Bonnie & Clyde || Efsane Bir İkili, Suç ve Dram
10 yorum ozgun14 27 Şubat 2014 11:53
Unutulmaktan korkan bir kadın…
Unutmak isteyen bir erkek…
Efsane bir ikili…
…ve elbette suç ve dram…
Dizi Künyesi
–
- Türü: Biyografi-Suç-Dram
- Yaratıcısı: Craig Zadan, Neil Meron
- Yönetmeni: Bruce Beresford
- Çekim Yeri: Amerika Birleşik Devletleri
- Sezon ve Bölüm Sayısı: 2 Bölüm
- Yayın Tarih Aralığı: 8 Aralık 2013 – 9 Aralık 2013
- Bölüm Süresi: 90 dakika
- Yayınlandığı Kanal: A&E, History, Lifetime
- Jenerik Müziği: John Debney (albüm)
Konusu
Bilenler bilir, Bonnie ve Clyde 1930’ların efsane soyguncularıdır. Kısa sürede tüm ülkede tanınır olmalarını sağlayan başarılı soygunları ve hazin sonlarıyla meşhurdurlar.
İşte bu hikayenin 1967 yılındaki uyarlamasının üstüne bu yıl 3 kanal birleşip güzel bir uyarlamaya daha girişti. Birer buçuk saatlik 2 bölümle karşımıza çıktılar. İlk bölümle ikilinin tanışmadan önceki hayatlarından kesitleri, tanışma sürecini ve ikilinin büyüyüşünü izlerken, ikinci bölümle bu efsane ikilinin efsane oluşunu ve ardından dibe vuruşunu seyrediyoruz.

Yapılacak iş: Bonnie & Clyde dizisini tanıtan metne göre dizinin her bölümü kaç dakika sürüyor?

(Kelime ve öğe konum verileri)
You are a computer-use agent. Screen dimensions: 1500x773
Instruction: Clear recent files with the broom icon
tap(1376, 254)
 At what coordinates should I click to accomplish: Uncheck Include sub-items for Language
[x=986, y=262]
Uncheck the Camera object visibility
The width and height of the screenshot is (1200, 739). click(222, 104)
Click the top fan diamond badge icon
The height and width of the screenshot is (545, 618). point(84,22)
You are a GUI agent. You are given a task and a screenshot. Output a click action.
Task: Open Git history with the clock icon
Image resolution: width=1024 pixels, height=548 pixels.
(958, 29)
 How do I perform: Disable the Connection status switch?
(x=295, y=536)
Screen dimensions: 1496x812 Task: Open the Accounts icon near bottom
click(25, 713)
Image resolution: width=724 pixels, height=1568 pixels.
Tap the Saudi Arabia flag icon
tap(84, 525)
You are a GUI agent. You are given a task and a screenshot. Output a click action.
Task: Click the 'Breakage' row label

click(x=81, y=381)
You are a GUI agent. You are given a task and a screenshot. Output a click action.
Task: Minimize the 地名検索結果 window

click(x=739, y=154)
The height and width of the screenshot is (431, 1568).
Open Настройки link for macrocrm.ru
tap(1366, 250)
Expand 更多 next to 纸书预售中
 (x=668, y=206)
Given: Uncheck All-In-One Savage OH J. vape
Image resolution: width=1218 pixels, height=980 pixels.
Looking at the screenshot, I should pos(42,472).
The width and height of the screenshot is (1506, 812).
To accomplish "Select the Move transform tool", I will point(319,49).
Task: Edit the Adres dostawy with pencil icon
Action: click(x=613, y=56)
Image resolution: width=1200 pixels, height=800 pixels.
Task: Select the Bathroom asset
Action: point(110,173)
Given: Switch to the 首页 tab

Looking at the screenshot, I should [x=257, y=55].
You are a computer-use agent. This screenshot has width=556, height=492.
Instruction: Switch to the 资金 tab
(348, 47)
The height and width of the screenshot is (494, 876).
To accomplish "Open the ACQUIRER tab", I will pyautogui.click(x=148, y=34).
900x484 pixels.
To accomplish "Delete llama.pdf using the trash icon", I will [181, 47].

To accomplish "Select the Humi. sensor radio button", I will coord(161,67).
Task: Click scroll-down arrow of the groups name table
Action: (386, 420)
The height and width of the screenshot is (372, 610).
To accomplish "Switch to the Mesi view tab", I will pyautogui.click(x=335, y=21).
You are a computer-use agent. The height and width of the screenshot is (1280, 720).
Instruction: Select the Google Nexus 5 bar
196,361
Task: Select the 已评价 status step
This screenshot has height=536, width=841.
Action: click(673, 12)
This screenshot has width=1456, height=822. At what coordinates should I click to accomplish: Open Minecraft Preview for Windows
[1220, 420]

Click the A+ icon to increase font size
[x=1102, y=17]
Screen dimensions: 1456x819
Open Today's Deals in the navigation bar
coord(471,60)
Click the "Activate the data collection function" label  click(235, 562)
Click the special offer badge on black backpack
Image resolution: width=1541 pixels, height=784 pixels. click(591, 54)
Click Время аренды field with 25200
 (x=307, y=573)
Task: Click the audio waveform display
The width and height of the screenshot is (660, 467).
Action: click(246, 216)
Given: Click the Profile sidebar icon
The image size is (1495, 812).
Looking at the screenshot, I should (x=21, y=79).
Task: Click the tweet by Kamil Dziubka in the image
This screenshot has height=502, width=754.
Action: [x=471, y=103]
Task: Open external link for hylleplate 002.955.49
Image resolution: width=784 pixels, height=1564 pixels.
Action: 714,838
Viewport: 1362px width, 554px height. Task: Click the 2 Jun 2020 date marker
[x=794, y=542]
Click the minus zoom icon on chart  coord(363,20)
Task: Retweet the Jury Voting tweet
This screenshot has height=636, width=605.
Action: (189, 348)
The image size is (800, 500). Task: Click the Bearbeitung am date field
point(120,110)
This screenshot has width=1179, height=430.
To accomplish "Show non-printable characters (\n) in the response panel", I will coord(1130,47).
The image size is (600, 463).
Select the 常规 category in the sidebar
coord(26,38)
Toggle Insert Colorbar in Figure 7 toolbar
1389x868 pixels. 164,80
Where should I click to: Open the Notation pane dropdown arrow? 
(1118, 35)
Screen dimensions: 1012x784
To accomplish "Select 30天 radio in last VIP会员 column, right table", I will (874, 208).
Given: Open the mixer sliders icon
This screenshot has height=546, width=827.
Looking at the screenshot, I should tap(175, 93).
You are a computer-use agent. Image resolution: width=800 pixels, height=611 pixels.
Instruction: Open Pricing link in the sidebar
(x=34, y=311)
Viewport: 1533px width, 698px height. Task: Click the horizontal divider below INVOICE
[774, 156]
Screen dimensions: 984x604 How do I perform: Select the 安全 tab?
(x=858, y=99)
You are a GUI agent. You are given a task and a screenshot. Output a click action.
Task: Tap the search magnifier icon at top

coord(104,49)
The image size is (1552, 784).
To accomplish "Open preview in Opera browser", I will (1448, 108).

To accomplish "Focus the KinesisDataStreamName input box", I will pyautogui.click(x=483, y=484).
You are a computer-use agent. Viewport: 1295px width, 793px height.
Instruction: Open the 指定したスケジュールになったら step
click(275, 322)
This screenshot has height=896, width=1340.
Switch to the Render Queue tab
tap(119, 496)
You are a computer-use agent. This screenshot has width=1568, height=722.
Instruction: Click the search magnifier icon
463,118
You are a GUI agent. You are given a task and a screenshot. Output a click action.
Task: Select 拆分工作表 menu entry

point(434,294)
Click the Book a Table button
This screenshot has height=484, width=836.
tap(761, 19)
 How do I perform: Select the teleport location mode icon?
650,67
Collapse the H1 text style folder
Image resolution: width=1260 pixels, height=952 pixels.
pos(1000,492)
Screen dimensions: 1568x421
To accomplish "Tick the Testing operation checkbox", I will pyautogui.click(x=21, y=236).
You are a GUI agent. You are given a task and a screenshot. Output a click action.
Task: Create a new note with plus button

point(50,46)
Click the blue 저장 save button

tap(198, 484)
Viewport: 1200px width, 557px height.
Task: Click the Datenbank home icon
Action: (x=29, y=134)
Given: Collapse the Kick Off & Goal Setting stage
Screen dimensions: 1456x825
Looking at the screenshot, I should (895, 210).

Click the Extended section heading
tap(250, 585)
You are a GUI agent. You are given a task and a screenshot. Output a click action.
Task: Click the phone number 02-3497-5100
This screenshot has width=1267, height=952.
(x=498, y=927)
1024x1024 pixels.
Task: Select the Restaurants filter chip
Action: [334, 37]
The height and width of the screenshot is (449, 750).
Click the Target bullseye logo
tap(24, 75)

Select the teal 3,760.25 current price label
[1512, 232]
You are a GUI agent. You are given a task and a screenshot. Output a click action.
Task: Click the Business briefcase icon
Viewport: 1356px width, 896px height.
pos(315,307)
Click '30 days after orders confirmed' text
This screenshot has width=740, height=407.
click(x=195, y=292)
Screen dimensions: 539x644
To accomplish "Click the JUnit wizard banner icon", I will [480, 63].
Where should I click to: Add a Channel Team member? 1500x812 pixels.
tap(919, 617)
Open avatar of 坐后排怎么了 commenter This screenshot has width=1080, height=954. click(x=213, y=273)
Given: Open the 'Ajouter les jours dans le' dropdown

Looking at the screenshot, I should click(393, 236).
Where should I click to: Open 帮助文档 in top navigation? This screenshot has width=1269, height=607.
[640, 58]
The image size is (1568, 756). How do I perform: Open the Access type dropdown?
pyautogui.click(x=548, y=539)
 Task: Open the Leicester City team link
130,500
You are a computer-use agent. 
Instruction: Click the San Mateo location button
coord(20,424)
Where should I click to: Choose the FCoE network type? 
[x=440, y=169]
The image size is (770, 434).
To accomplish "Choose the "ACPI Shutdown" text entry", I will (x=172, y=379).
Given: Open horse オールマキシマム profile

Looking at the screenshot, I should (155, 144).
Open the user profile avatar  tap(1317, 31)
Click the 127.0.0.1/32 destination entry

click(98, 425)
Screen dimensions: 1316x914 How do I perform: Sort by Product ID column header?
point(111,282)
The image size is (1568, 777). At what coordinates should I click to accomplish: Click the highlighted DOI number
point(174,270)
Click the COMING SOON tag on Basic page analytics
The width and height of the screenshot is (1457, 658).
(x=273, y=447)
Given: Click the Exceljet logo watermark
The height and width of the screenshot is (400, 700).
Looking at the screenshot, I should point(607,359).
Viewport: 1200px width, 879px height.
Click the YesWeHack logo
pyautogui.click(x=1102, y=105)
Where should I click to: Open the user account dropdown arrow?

Tam çıktı: Her bölüm 90 dakika sürüyor.